# [The input]
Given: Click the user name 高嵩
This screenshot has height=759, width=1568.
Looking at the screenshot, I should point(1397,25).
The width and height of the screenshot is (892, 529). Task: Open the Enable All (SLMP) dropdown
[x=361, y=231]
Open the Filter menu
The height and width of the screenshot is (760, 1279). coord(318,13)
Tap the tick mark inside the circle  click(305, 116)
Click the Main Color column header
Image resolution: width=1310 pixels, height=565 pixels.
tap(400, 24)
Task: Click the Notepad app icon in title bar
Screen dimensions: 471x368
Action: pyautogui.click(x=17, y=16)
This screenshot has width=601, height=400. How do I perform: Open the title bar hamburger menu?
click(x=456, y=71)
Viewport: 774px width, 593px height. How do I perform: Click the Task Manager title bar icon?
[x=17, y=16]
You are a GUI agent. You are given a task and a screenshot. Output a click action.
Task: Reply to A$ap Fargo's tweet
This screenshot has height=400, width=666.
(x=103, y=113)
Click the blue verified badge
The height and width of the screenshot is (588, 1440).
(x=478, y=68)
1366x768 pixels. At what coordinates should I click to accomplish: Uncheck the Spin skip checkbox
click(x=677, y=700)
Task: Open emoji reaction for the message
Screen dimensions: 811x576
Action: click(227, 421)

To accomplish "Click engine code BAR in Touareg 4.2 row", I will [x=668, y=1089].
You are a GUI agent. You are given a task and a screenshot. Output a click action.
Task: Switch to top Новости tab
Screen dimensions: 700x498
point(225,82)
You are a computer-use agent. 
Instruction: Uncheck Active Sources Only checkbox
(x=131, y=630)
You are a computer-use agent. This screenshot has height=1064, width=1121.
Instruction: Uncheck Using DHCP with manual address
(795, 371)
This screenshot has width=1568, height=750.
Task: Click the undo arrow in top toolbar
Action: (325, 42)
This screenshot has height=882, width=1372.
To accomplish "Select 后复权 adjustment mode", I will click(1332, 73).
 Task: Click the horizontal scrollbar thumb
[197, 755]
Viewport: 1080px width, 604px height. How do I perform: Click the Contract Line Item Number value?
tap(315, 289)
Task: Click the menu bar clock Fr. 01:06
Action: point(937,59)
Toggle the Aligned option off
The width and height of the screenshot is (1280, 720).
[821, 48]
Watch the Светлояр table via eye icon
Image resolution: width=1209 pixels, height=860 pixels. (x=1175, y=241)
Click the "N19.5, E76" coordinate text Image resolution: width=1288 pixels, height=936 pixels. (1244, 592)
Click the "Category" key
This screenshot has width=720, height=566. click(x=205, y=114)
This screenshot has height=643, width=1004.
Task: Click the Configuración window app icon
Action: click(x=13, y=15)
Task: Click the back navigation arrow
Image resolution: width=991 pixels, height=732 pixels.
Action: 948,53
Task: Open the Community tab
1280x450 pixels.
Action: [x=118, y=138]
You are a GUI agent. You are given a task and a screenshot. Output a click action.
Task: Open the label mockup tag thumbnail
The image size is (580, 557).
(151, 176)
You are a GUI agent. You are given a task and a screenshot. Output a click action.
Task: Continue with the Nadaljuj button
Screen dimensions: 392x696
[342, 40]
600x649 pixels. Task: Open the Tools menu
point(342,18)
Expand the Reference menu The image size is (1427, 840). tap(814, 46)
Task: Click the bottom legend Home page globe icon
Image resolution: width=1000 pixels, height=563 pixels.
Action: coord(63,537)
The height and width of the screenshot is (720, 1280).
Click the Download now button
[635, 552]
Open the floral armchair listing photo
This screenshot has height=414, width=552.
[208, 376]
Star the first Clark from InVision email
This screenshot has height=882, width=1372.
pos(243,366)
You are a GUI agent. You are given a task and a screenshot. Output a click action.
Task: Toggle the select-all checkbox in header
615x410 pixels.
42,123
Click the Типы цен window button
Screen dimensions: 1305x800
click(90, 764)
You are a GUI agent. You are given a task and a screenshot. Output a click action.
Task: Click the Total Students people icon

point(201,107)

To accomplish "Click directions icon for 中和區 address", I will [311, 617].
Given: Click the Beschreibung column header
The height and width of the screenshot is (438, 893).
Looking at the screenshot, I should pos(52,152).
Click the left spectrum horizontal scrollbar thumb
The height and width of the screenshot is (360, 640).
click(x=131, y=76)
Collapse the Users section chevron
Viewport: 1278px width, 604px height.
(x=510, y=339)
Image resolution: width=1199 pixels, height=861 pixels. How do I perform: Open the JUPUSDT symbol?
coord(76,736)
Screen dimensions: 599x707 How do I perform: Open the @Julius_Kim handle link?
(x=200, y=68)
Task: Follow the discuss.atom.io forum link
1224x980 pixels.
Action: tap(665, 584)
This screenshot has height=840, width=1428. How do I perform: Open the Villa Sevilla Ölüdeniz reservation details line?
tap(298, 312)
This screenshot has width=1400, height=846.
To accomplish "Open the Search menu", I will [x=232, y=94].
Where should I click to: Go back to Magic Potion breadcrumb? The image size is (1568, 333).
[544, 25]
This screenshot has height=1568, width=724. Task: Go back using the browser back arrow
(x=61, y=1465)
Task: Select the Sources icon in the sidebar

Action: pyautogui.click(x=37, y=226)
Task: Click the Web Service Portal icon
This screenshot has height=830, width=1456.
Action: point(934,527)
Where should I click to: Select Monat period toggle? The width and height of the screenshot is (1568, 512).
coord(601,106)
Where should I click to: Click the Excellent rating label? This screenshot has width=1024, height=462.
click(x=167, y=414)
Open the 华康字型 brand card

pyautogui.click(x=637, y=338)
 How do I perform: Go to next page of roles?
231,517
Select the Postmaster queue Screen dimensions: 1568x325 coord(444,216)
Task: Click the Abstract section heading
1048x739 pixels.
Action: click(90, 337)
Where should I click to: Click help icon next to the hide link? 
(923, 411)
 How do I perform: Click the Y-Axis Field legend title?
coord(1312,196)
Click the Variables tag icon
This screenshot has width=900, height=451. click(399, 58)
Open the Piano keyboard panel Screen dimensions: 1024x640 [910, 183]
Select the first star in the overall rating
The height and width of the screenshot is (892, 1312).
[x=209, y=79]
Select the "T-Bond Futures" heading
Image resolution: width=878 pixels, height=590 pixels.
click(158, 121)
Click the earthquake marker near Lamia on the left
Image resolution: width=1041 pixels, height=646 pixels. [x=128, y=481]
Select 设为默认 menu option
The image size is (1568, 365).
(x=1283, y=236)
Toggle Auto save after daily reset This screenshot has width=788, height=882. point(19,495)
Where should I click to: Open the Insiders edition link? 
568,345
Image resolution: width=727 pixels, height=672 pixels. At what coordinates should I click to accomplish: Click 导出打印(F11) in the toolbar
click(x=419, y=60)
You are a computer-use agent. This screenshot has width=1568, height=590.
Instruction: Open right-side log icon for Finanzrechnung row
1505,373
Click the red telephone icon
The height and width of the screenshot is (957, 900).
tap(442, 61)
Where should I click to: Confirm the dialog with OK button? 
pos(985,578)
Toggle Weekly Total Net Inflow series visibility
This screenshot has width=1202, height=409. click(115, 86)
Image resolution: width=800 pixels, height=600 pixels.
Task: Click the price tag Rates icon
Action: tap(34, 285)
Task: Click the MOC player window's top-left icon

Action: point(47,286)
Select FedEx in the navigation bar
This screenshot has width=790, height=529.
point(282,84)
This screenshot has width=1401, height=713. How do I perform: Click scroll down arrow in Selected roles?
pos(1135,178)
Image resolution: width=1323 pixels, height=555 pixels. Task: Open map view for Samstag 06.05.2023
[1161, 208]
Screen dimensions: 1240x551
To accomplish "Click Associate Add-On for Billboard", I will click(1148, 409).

# [Required work]
Each line of the data must be returned exactly.

# [Task result]
Given: Click the user name 高嵩
This screenshot has height=759, width=1568.
Looking at the screenshot, I should point(1397,25).
The width and height of the screenshot is (892, 529). Task: Open the Enable All (SLMP) dropdown
[x=361, y=231]
Open the Filter menu
The height and width of the screenshot is (760, 1279). coord(318,13)
Tap the tick mark inside the circle  click(305, 116)
Click the Main Color column header
Image resolution: width=1310 pixels, height=565 pixels.
tap(400, 24)
Task: Click the Notepad app icon in title bar
Screen dimensions: 471x368
Action: pyautogui.click(x=17, y=16)
This screenshot has width=601, height=400. How do I perform: Open the title bar hamburger menu?
click(x=456, y=71)
Viewport: 774px width, 593px height. How do I perform: Click the Task Manager title bar icon?
[x=17, y=16]
You are a GUI agent. You are given a task and a screenshot. Output a click action.
Task: Reply to A$ap Fargo's tweet
This screenshot has height=400, width=666.
(x=103, y=113)
Click the blue verified badge
The height and width of the screenshot is (588, 1440).
(x=478, y=68)
1366x768 pixels. At what coordinates should I click to accomplish: Uncheck the Spin skip checkbox
click(x=677, y=700)
Task: Open emoji reaction for the message
Screen dimensions: 811x576
Action: click(227, 421)

To accomplish "Click engine code BAR in Touareg 4.2 row", I will [x=668, y=1089].
You are a GUI agent. You are given a task and a screenshot. Output a click action.
Task: Switch to top Новости tab
Screen dimensions: 700x498
point(225,82)
You are a computer-use agent. 
Instruction: Uncheck Active Sources Only checkbox
(x=131, y=630)
You are a computer-use agent. This screenshot has height=1064, width=1121.
Instruction: Uncheck Using DHCP with manual address
(795, 371)
This screenshot has width=1568, height=750.
Task: Click the undo arrow in top toolbar
Action: (325, 42)
This screenshot has height=882, width=1372.
To accomplish "Select 后复权 adjustment mode", I will click(1332, 73).
 Task: Click the horizontal scrollbar thumb
[197, 755]
Viewport: 1080px width, 604px height. How do I perform: Click the Contract Line Item Number value?
tap(315, 289)
Task: Click the menu bar clock Fr. 01:06
Action: point(937,59)
Toggle the Aligned option off
The width and height of the screenshot is (1280, 720).
[821, 48]
Watch the Светлояр table via eye icon
Image resolution: width=1209 pixels, height=860 pixels. (x=1175, y=241)
Click the "N19.5, E76" coordinate text Image resolution: width=1288 pixels, height=936 pixels. (1244, 592)
Click the "Category" key
This screenshot has width=720, height=566. click(x=205, y=114)
This screenshot has height=643, width=1004.
Task: Click the Configuración window app icon
Action: click(x=13, y=15)
Task: Click the back navigation arrow
Image resolution: width=991 pixels, height=732 pixels.
Action: 948,53
Task: Open the Community tab
1280x450 pixels.
Action: [x=118, y=138]
You are a GUI agent. You are given a task and a screenshot. Output a click action.
Task: Open the label mockup tag thumbnail
The image size is (580, 557).
(151, 176)
You are a GUI agent. You are given a task and a screenshot. Output a click action.
Task: Continue with the Nadaljuj button
Screen dimensions: 392x696
[342, 40]
600x649 pixels. Task: Open the Tools menu
point(342,18)
Expand the Reference menu The image size is (1427, 840). tap(814, 46)
Task: Click the bottom legend Home page globe icon
Image resolution: width=1000 pixels, height=563 pixels.
Action: coord(63,537)
The height and width of the screenshot is (720, 1280).
Click the Download now button
[635, 552]
Open the floral armchair listing photo
This screenshot has height=414, width=552.
[208, 376]
Star the first Clark from InVision email
This screenshot has height=882, width=1372.
pos(243,366)
You are a GUI agent. You are given a task and a screenshot. Output a click action.
Task: Toggle the select-all checkbox in header
615x410 pixels.
42,123
Click the Типы цен window button
Screen dimensions: 1305x800
click(90, 764)
You are a GUI agent. You are given a task and a screenshot. Output a click action.
Task: Click the Total Students people icon

point(201,107)

To accomplish "Click directions icon for 中和區 address", I will [311, 617].
Given: Click the Beschreibung column header
The height and width of the screenshot is (438, 893).
Looking at the screenshot, I should pos(52,152).
Click the left spectrum horizontal scrollbar thumb
The height and width of the screenshot is (360, 640).
click(x=131, y=76)
Collapse the Users section chevron
Viewport: 1278px width, 604px height.
(x=510, y=339)
Image resolution: width=1199 pixels, height=861 pixels. How do I perform: Open the JUPUSDT symbol?
coord(76,736)
Screen dimensions: 599x707 How do I perform: Open the @Julius_Kim handle link?
(x=200, y=68)
Task: Follow the discuss.atom.io forum link
1224x980 pixels.
Action: tap(665, 584)
This screenshot has height=840, width=1428. How do I perform: Open the Villa Sevilla Ölüdeniz reservation details line?
tap(298, 312)
This screenshot has width=1400, height=846.
To accomplish "Open the Search menu", I will [x=232, y=94].
Where should I click to: Go back to Magic Potion breadcrumb? The image size is (1568, 333).
[544, 25]
This screenshot has height=1568, width=724. Task: Go back using the browser back arrow
(x=61, y=1465)
Task: Select the Sources icon in the sidebar

Action: pyautogui.click(x=37, y=226)
Task: Click the Web Service Portal icon
This screenshot has height=830, width=1456.
Action: point(934,527)
Where should I click to: Select Monat period toggle? The width and height of the screenshot is (1568, 512).
coord(601,106)
Where should I click to: Click the Excellent rating label? This screenshot has width=1024, height=462.
click(x=167, y=414)
Open the 华康字型 brand card

pyautogui.click(x=637, y=338)
 How do I perform: Go to next page of roles?
231,517
Select the Postmaster queue Screen dimensions: 1568x325 coord(444,216)
Task: Click the Abstract section heading
1048x739 pixels.
Action: click(90, 337)
Where should I click to: Click help icon next to the hide link? 
(923, 411)
 How do I perform: Click the Y-Axis Field legend title?
coord(1312,196)
Click the Variables tag icon
This screenshot has width=900, height=451. click(399, 58)
Open the Piano keyboard panel Screen dimensions: 1024x640 [910, 183]
Select the first star in the overall rating
The height and width of the screenshot is (892, 1312).
[x=209, y=79]
Select the "T-Bond Futures" heading
Image resolution: width=878 pixels, height=590 pixels.
click(158, 121)
Click the earthquake marker near Lamia on the left
Image resolution: width=1041 pixels, height=646 pixels. [x=128, y=481]
Select 设为默认 menu option
The image size is (1568, 365).
(x=1283, y=236)
Toggle Auto save after daily reset This screenshot has width=788, height=882. point(19,495)
Where should I click to: Open the Insiders edition link? 
568,345
Image resolution: width=727 pixels, height=672 pixels. At what coordinates should I click to accomplish: Click 导出打印(F11) in the toolbar
click(x=419, y=60)
You are a computer-use agent. This screenshot has width=1568, height=590.
Instruction: Open right-side log icon for Finanzrechnung row
1505,373
Click the red telephone icon
The height and width of the screenshot is (957, 900).
tap(442, 61)
Where should I click to: Confirm the dialog with OK button? 
pos(985,578)
Toggle Weekly Total Net Inflow series visibility
This screenshot has width=1202, height=409. click(115, 86)
Image resolution: width=800 pixels, height=600 pixels.
Task: Click the price tag Rates icon
Action: tap(34, 285)
Task: Click the MOC player window's top-left icon

Action: point(47,286)
Select FedEx in the navigation bar
This screenshot has width=790, height=529.
point(282,84)
This screenshot has width=1401, height=713. How do I perform: Click scroll down arrow in Selected roles?
pos(1135,178)
Image resolution: width=1323 pixels, height=555 pixels. Task: Open map view for Samstag 06.05.2023
[1161, 208]
Screen dimensions: 1240x551
To accomplish "Click Associate Add-On for Billboard", I will click(1148, 409).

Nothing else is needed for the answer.